§ Exercise description
Transcribe the listing below word for word but skip its images.

§ Extracted entries
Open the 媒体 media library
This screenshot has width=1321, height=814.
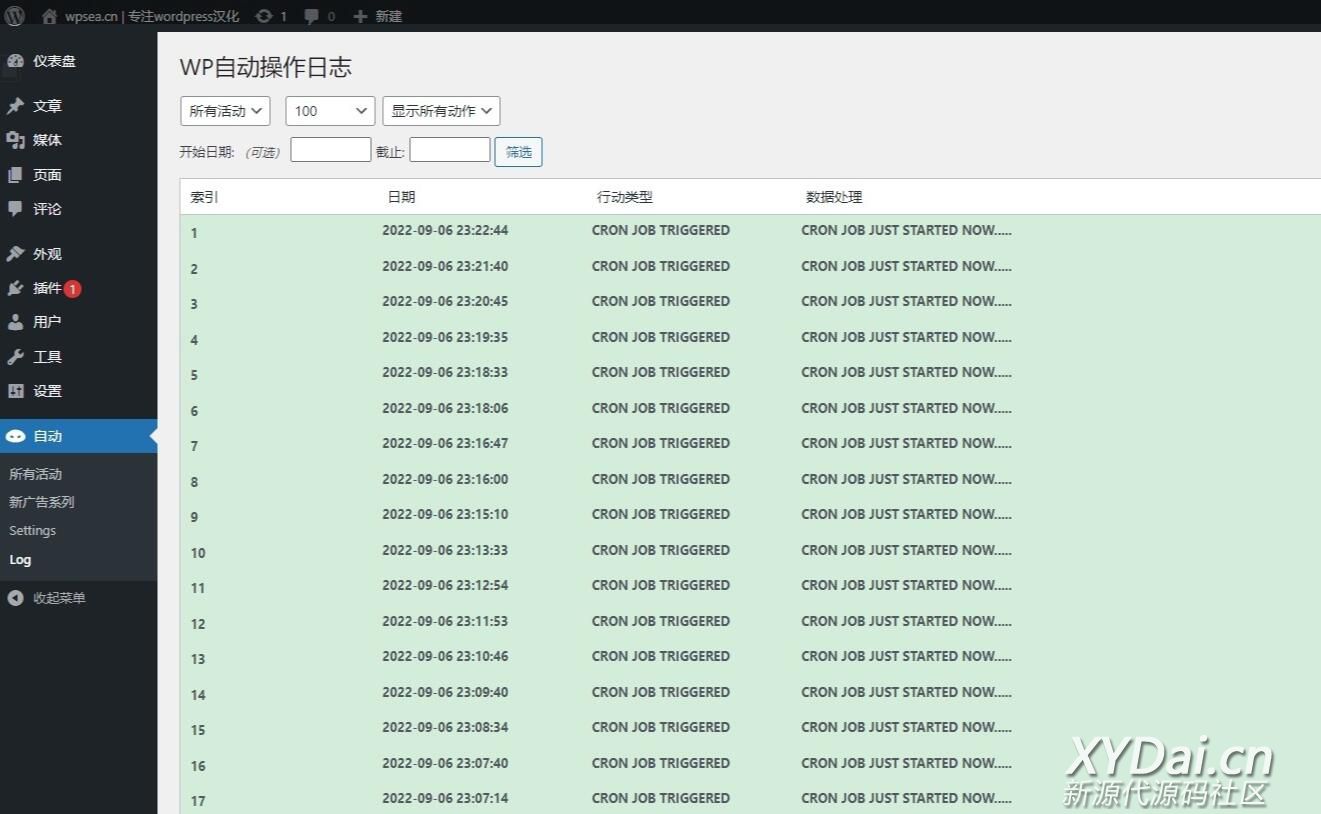(x=47, y=140)
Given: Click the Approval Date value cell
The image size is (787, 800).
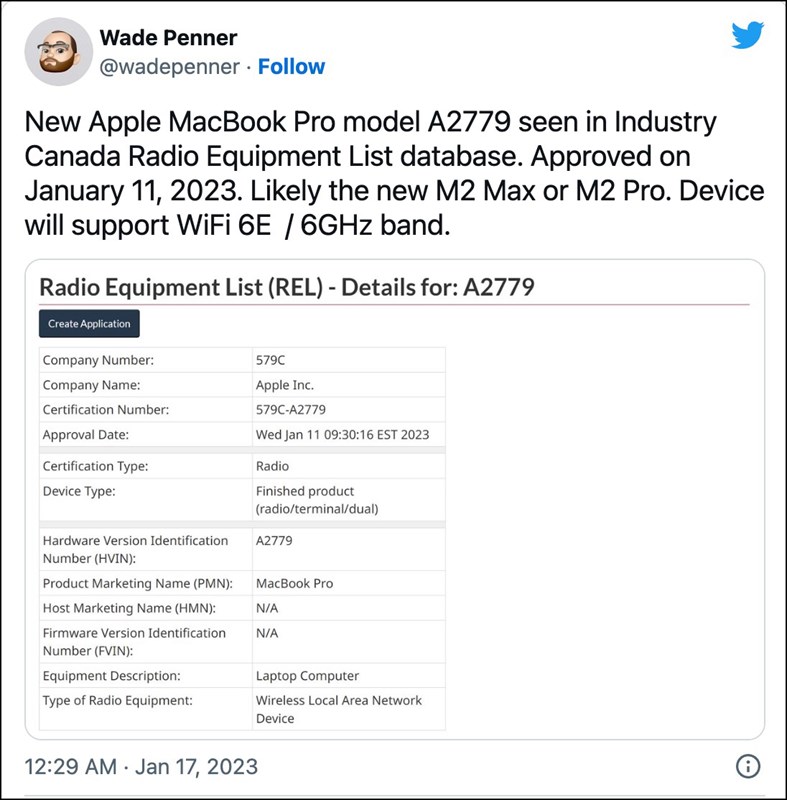Looking at the screenshot, I should coord(349,435).
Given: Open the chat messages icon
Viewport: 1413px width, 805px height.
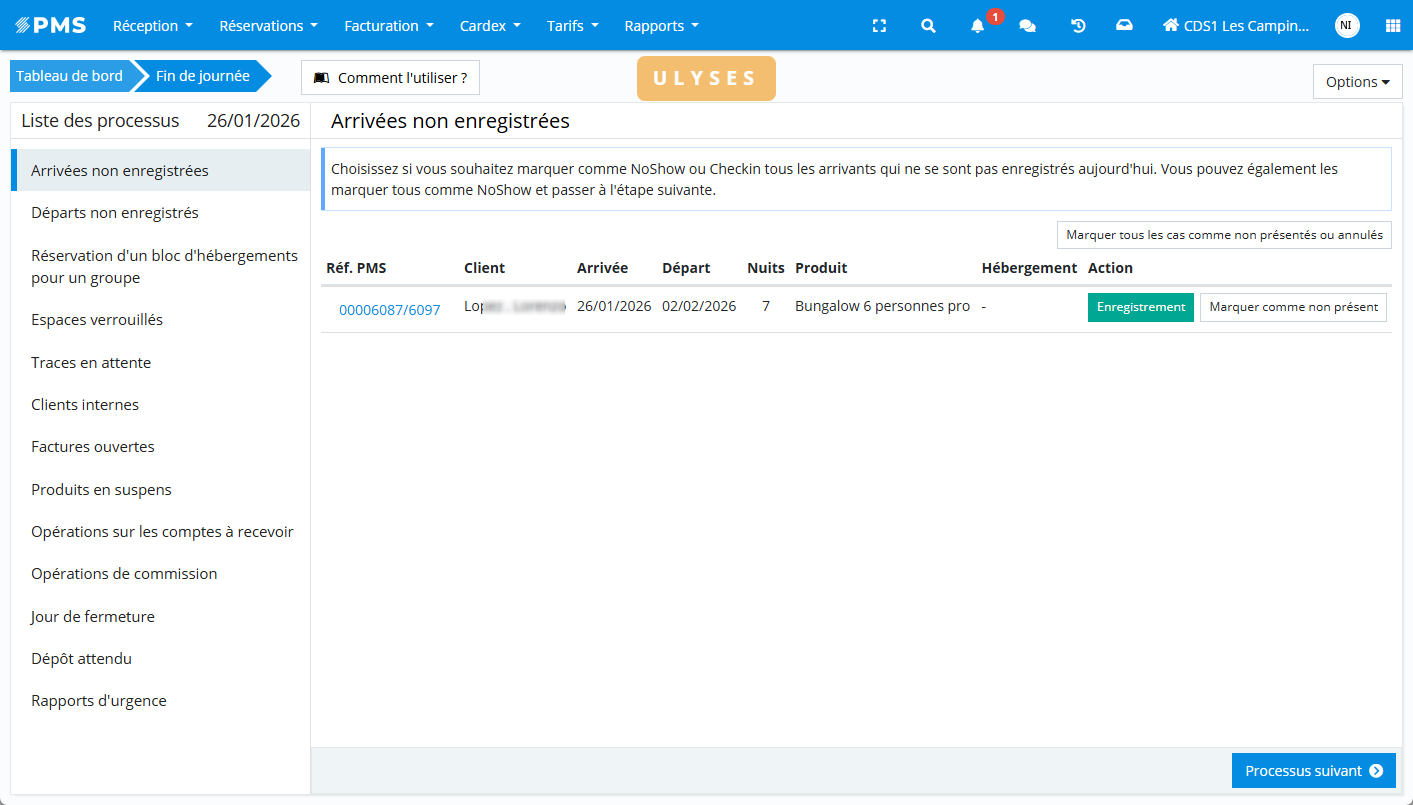Looking at the screenshot, I should pos(1027,26).
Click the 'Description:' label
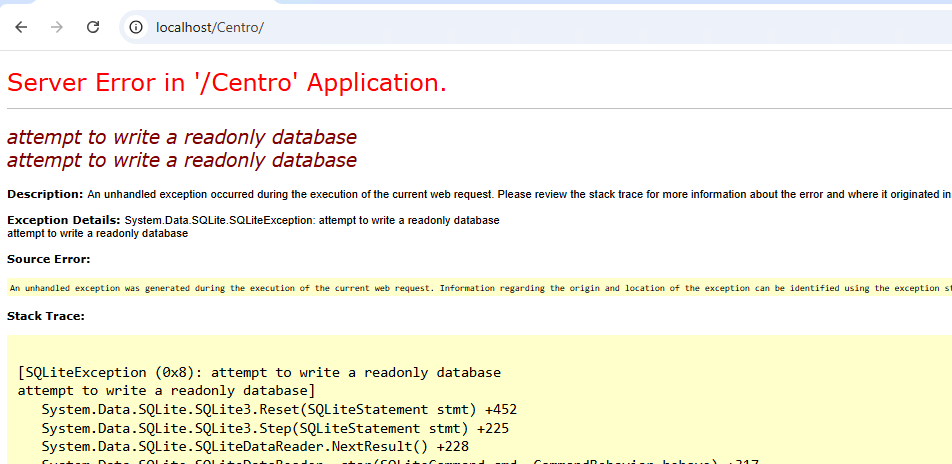This screenshot has width=952, height=464. (45, 194)
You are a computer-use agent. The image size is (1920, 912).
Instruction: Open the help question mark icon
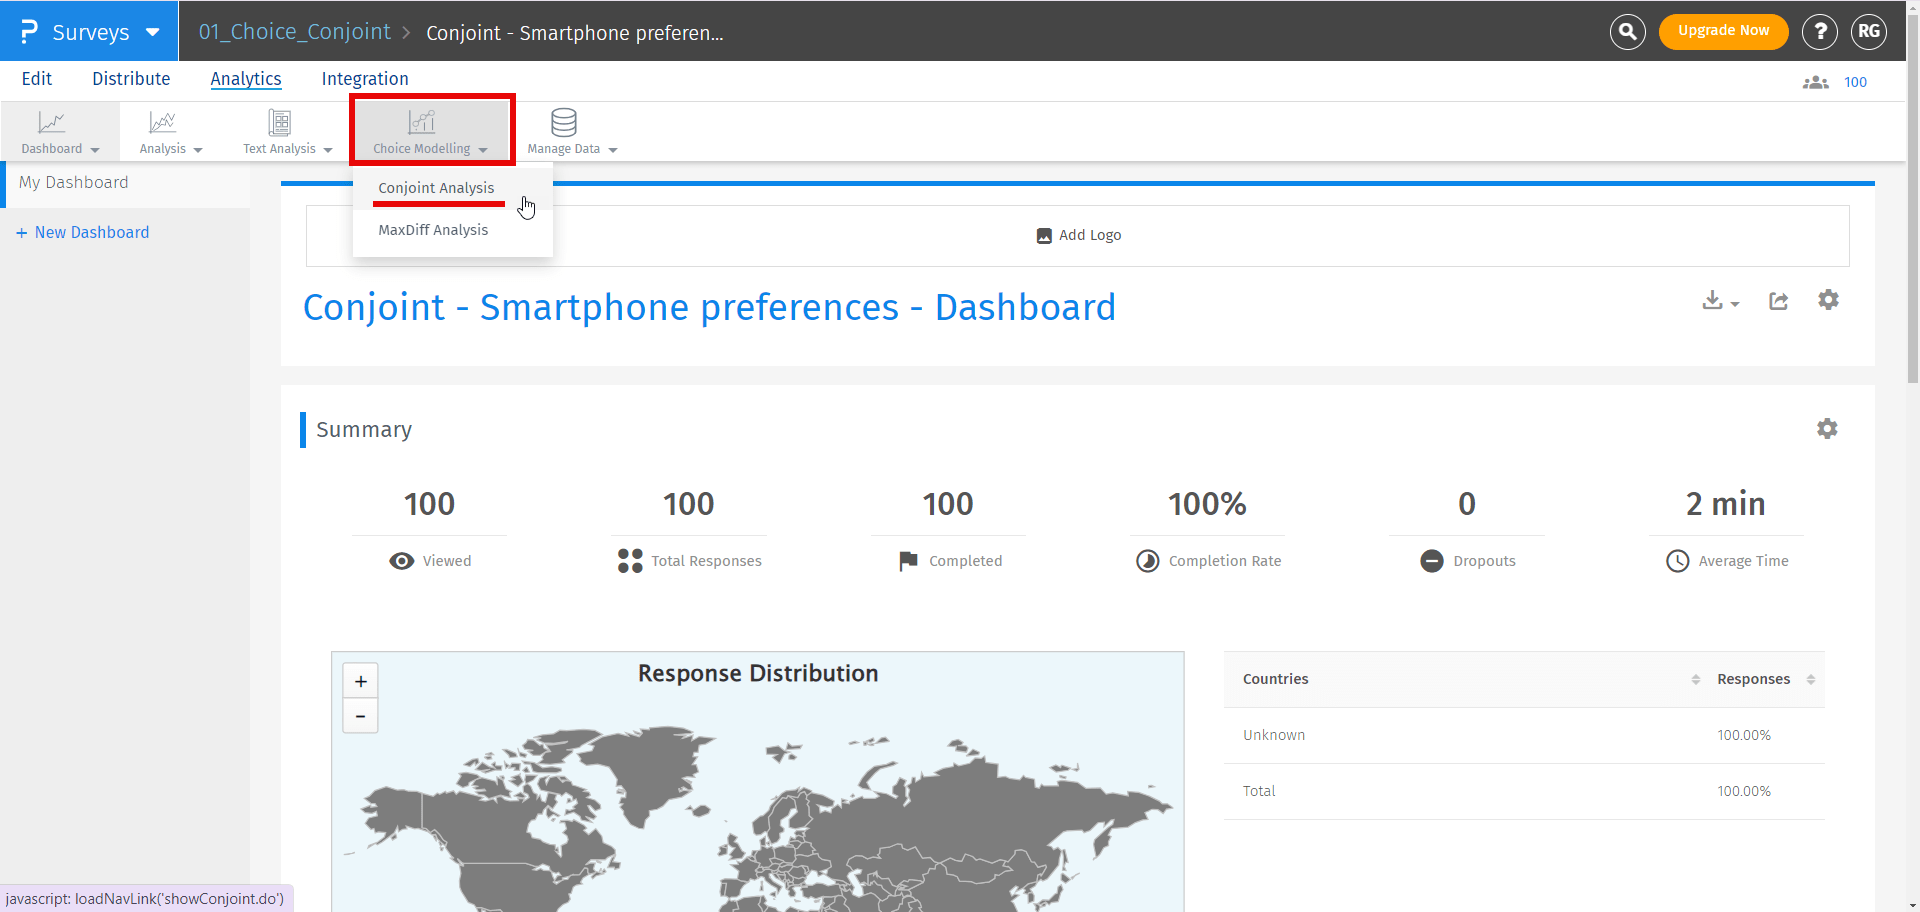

§ Output of the task
Open the 媒体 media library
This screenshot has width=1321, height=814.
(x=47, y=140)
Given: Click the Approval Date value cell
The image size is (787, 800).
Looking at the screenshot, I should coord(349,435).
Given: Open the chat messages icon
Viewport: 1413px width, 805px height.
Looking at the screenshot, I should pos(1027,26).
Click the 'Description:' label
This screenshot has width=952, height=464. (45, 194)
You are a computer-use agent. The image size is (1920, 912).
Instruction: Open the help question mark icon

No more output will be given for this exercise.